***** Source material

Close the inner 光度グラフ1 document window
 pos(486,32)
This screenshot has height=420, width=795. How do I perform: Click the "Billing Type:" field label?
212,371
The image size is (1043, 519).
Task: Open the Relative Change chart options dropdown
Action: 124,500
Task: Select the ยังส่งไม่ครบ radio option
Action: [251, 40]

**********

» Task requirements
A word-for-word transcription of the data above is required.

» Exercise result
Close the inner 光度グラフ1 document window
 pos(486,32)
This screenshot has height=420, width=795. How do I perform: Click the "Billing Type:" field label?
212,371
The image size is (1043, 519).
Task: Open the Relative Change chart options dropdown
Action: 124,500
Task: Select the ยังส่งไม่ครบ radio option
Action: [251, 40]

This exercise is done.